**Data shown:**
....................

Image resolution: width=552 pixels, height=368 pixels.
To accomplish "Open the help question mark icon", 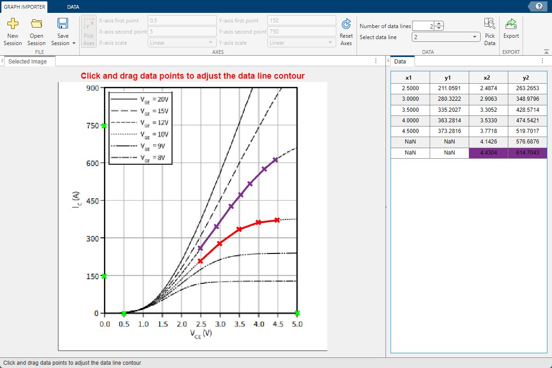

....................

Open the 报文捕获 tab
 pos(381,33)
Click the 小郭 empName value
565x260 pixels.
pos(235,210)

....................

**Set exercise:** From the line with "Image resolution: width=552" up to and including the line with "the help question", write the records again with "question mark icon" swapped for "question mark button" and nothing else changed. Omit the pictures.

**Problem solution:**
Image resolution: width=552 pixels, height=368 pixels.
To accomplish "Open the help question mark button", 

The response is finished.